§ Textauszug
· · · ·

# Kaufberatung Slide 130



## Osningradler (24. August 2014)

Hallo zusammen,


ich überlege seit einiger Zeit mir ein neue Fully zuzulegen, nachdem ich gesundheitlich für über zwei Jahre aus dem Sport raus war und mein altes Rad deshalb verkauft habe.

Das 29er Slide gefällt mir auf jeden Fall recht gut. Aktuell sind ja nur die 8.0 und 9.0 Modelle noch zu haben.

Ich bin 188cm groß und wiege 103kg. Laut Mavic HP macht das den Crossroc für mich unnutzbar. Damit käme das 9.0 schonmal nicht mehr (ohne Umrüstung) infrage.
Die Sunringle LR kann ich nicht einschätzen.

Ansonsten ist mir die Ausstattung am 8.0 aber auch deutlich sympathischer. Leider gibt es das Rad nur noch in 18". Ein 18" 29er- MTB bin ich bisher nur auf der Sraße Probe gefahren. Da ging es trotz meiner Größe und Beinlänge aber recht gut.
Deshalb überlege ich jetzt doch noch zuzuschlagen.

Die vermutlich gerade viel diksutierte Option wäre dann noch auf die ganz neuen Modelle bzw. auf weitere Preissenkungen bei den Alten (die dann Umrüstung möglich machten) zu warten.


Für Stimmen und Tipps wäre ich schonmal sehr dankbar!


Gruß!


----------



## Steffen1982 (24. August 2014)

Also ich hab mir heute das 9.0 er 2014 bestellt. Da für mich als Anfänger die Verbesserungen vom 2015 eh nicht zu Bemerkt würden..... und bei dem aktuellen Preis von 1900 denke ich mal das man da nicht falsch machen kann.


----------



## MTB-News.de




----------



## Osningradler (24. August 2014)

Grundsätzlich gebe ich Dir recht. Der Mavic-Satz ist allerdings nur bis 100kg zugelassen. Ich kenne weder den Crossroc noch Sun Ringle überhaupt und kann sie nicht einschätzen.
Ansonsten scheint mir die 8.0-Ausstattung die nervenschonendere zu sein: XT-Bremsen, Rockshox-Federelemente.

· · · ·

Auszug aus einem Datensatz

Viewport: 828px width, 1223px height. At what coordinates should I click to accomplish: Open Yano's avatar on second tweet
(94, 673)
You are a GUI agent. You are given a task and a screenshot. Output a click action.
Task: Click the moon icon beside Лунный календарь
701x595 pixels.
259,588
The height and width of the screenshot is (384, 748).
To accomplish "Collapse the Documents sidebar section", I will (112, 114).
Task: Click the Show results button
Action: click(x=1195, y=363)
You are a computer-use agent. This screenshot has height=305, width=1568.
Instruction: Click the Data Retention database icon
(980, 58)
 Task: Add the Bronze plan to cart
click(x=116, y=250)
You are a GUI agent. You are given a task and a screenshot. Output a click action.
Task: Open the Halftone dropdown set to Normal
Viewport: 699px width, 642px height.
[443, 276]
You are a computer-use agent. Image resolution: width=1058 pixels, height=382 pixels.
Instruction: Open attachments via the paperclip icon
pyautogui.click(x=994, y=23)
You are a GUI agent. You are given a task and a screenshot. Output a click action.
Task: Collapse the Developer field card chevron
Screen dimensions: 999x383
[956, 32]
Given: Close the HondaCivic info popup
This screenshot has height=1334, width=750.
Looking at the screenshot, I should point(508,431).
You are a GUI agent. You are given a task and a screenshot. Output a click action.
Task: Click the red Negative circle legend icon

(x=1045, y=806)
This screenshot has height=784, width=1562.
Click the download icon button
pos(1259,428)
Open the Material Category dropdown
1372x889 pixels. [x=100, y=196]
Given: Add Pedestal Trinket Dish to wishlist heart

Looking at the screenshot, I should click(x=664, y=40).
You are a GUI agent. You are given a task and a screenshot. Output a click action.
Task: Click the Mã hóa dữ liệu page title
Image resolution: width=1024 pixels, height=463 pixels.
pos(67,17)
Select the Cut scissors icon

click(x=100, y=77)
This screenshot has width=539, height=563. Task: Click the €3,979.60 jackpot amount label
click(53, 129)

· · · ·

§ Aufgabenstellung
Übersetze den Satz „Der Mavic-Satz ist allerdings nur bis 100kg zugelassen.“ aus dem Forenthread zur Kaufberatung ins Englische.

§ Lösung
However, the Mavic wheelset is only approved for up to 100 kg.